Tâches proposées -
- 1) Recopiez, dans le texte sur les sondages, le passage allant de « Même sans pouvoir » jusqu'à « chaque semaine ! ».
- 2) Quels chiffres le texte sur les sondages donne-t-il pour le nombre de sondages d'opinion politiques publiés dans la presse ?

Extrait choisi -
========

24 novembre 2006

De la conception, de la valeur et de l’utilisation des sondages


Notre débat du
20 novembre 2006 autour
de Charles-Henri GROS

Les français sont-ils les plus gros consommateurs au monde de chiromancie et autres séances de voyance ?
Même sans pouvoir disposer de données chiffrées en la matière, on pourrait juger par le nombre de publicités qui font la promotion de ce type de services et jusqu’à vous rappeler les liens évoqués alors entre le Président Mitterrand et une célèbre voyante…Les français ont la réputation d’être les plus sondés de tous !
Aurions-nous en effet un goût positivement plus prononcé que les autres peuples à vouloir connaître l’avenir ?
Sans doute oui, et cela va croissant.Pour ne parler que des sondages d’opinion liés à la sphère politique et publiés dans la presse, on comptait dans les années 80, une moyenne de 521 études d’opinion par an, contre 874 au début des années 2000. Soit près de 17 sondages « politiques » publiés chaque semaine !
Actuellement, les sondages sont présents dans tous les médias, et dissèquent la moindre habitude de chacun d’entre nous. La technique est la même pour tous les sujets.
Ainsi, le sondage est un outil –désormais commun- qui permet de pénétrer…à la fois l’alcôve…et l’isoloir !

Ce que sont les sondages.
A l’article ‘sondage’, le dictionnaire Larousse évoque deux sujets :
« une procédure d’enquête sur certaines caractéristiques d’une population, à partir d’observations sur un échantillon limité, considéré comme représentatif de cette population »
« faire un sondage c’est prélever un échantillon à des fins d’analyse »

========

Données fournies -
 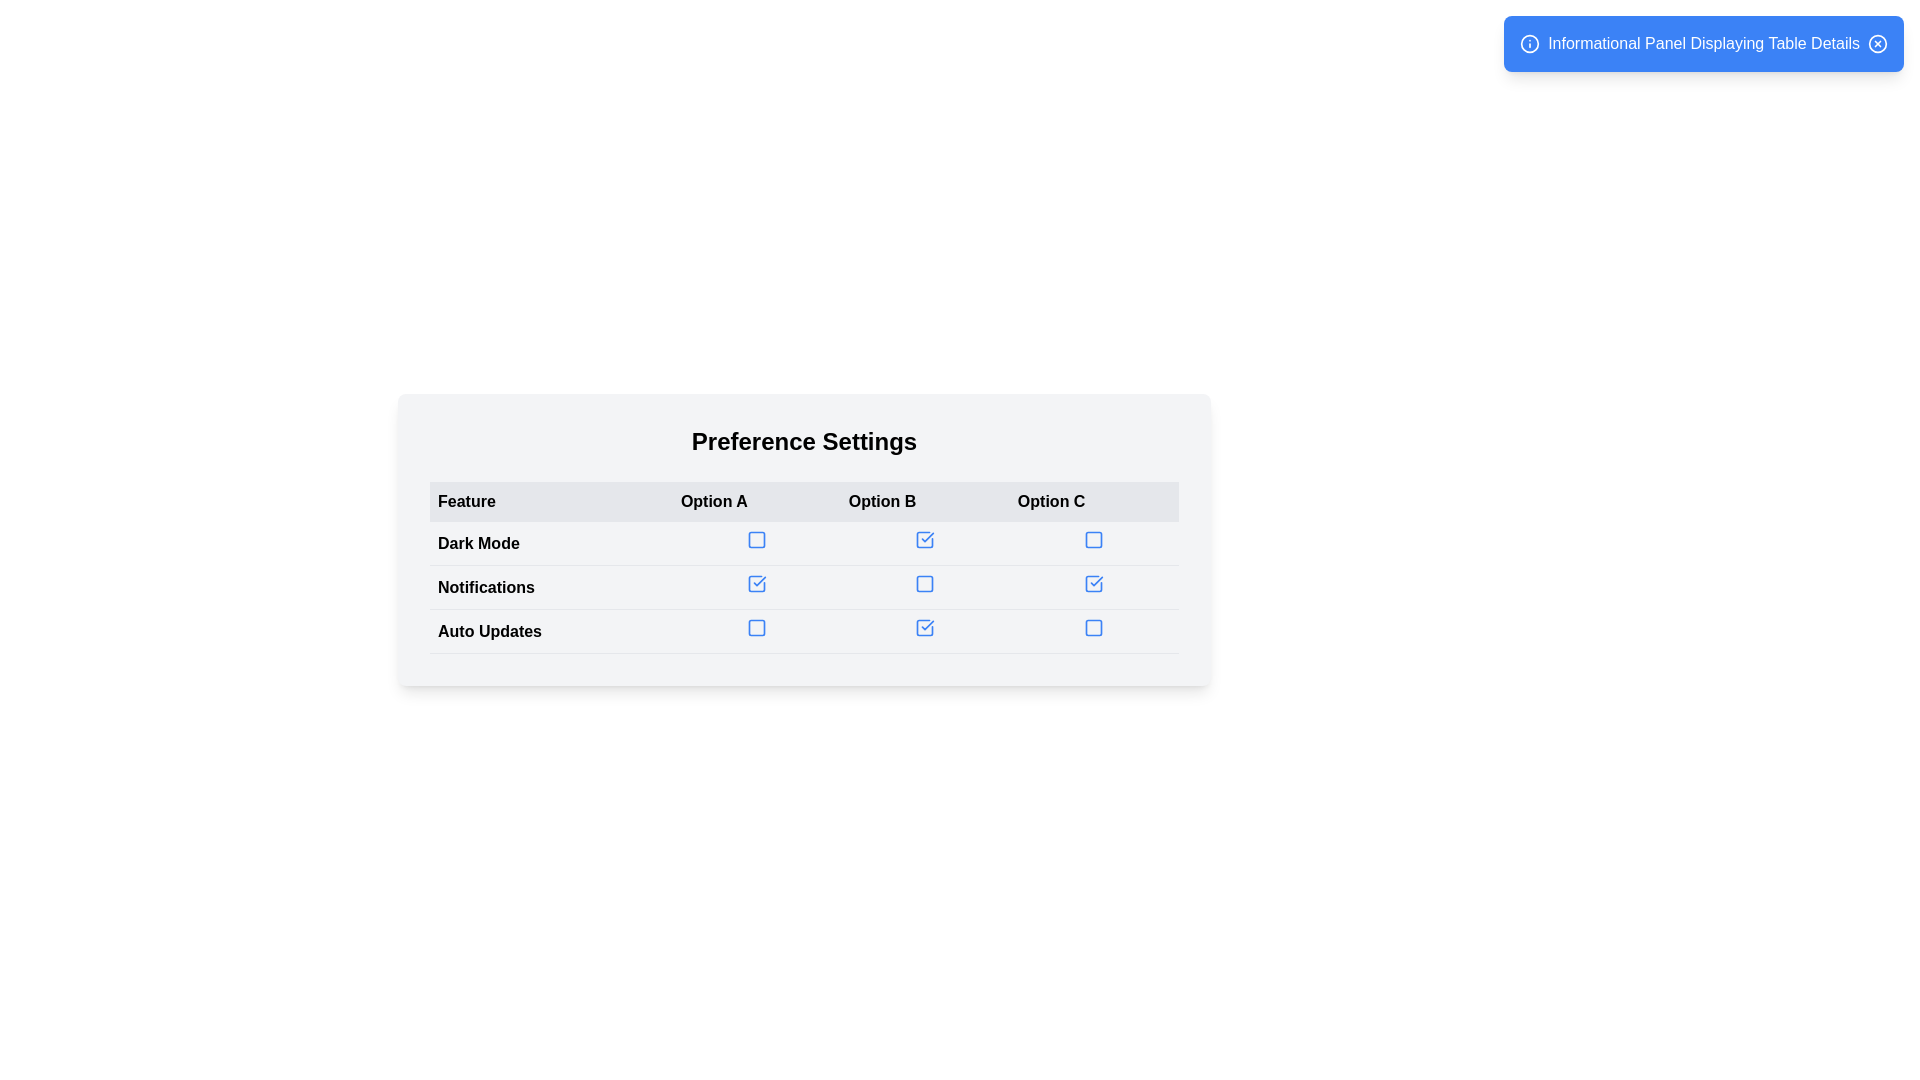 I want to click on the checkbox with a blue outline for 'Auto Updates' under 'Option A' in the settings table, so click(x=755, y=627).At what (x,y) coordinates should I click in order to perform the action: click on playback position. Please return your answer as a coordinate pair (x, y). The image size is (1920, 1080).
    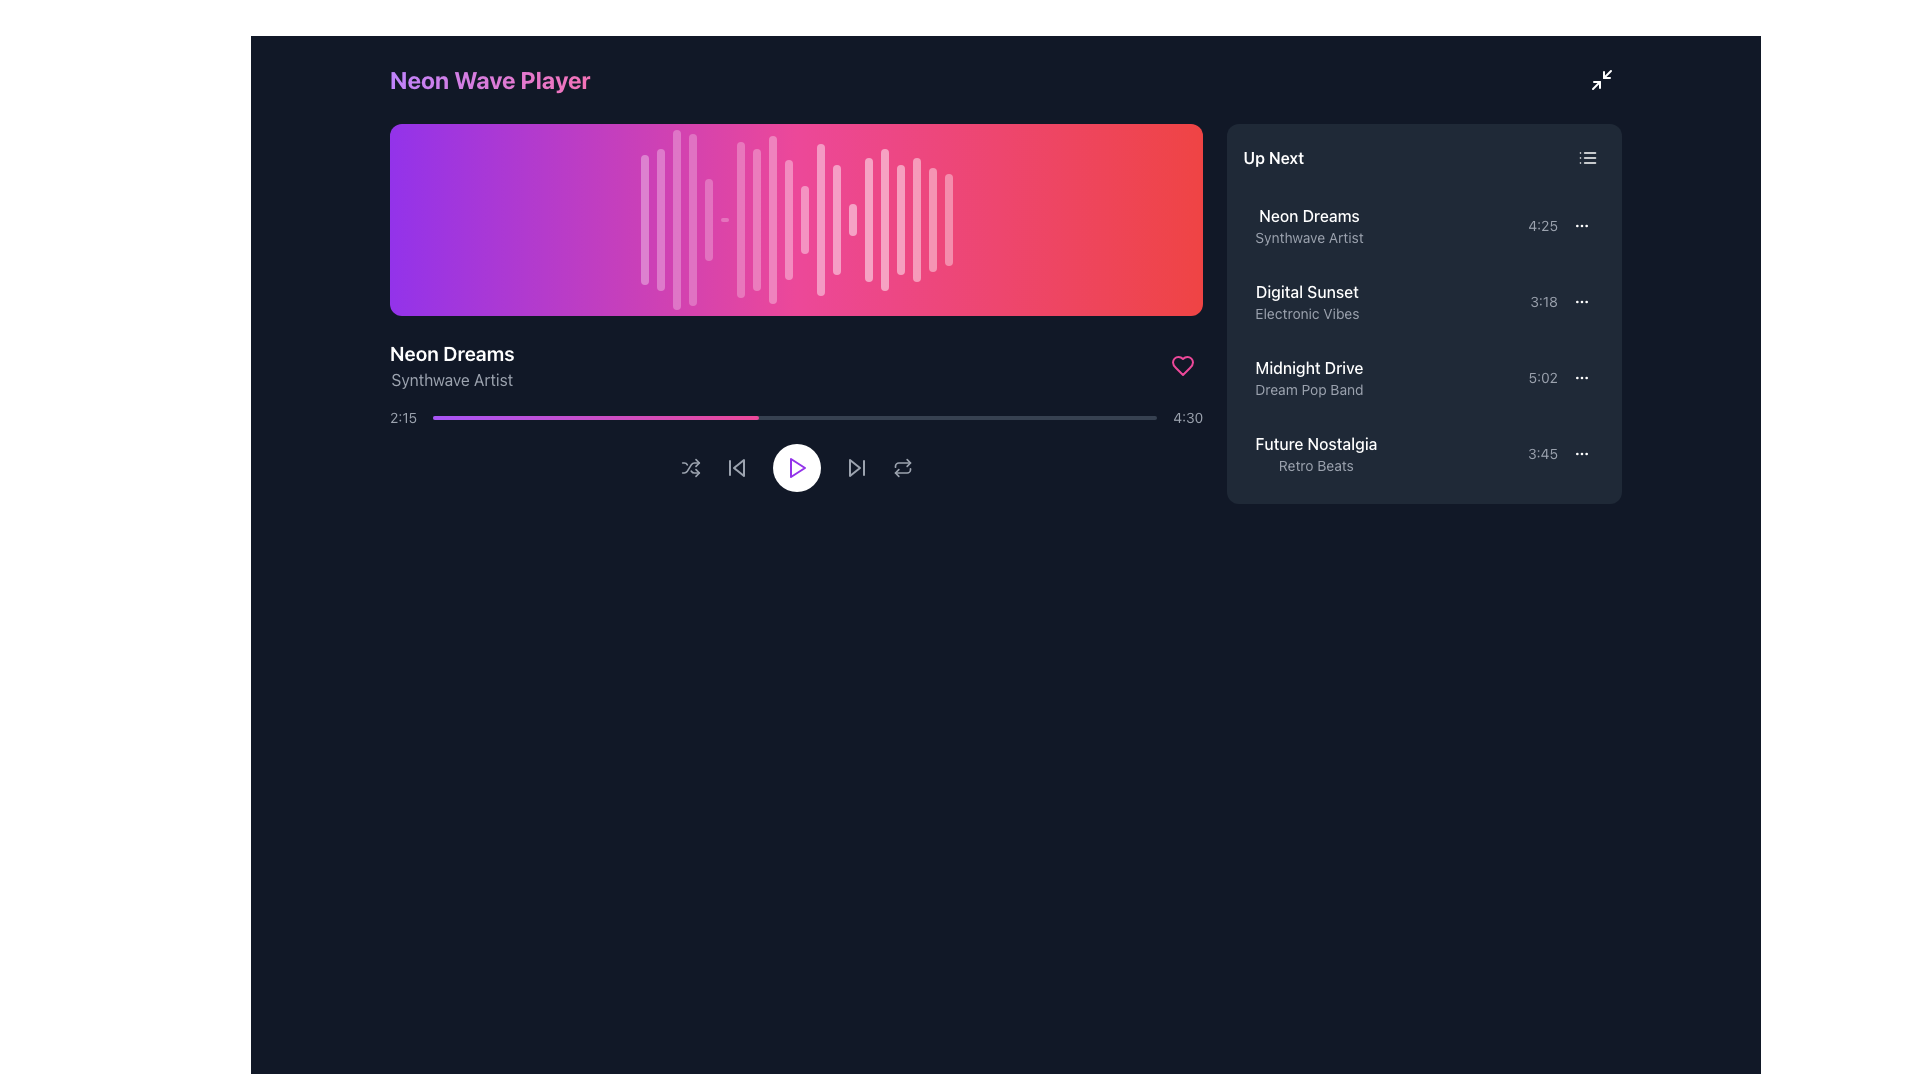
    Looking at the image, I should click on (772, 416).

========

Réponses par tâche -
- 1)
Même sans pouvoir disposer de données chiffrées en la matière, on pourrait juger par le nombre de publicités qui font la promotion de ce type de services et jusqu’à vous rappeler les liens évoqués alors entre le Président Mitterrand et une célèbre voyante…Les français ont la réputation d’être les plus sondés de tous !
Aurions-nous en effet un goût positivement plus prononcé que les autres peuples à vouloir connaître l’avenir ?
Sans doute oui, et cela va croissant.Pour ne parler que des sondages d’opinion liés à la sphère politique et publiés dans la presse, on comptait dans les années 80, une moyenne de 521 études d’opinion par an, contre 874 au début des années 2000. Soit près de 17 sondages « politiques » publiés chaque semaine !

- 2)
- 521 études d'opinion par an en moyenne dans les années 80
- 874 par an au début des années 2000
- près de 17 sondages « politiques » publiés chaque semaine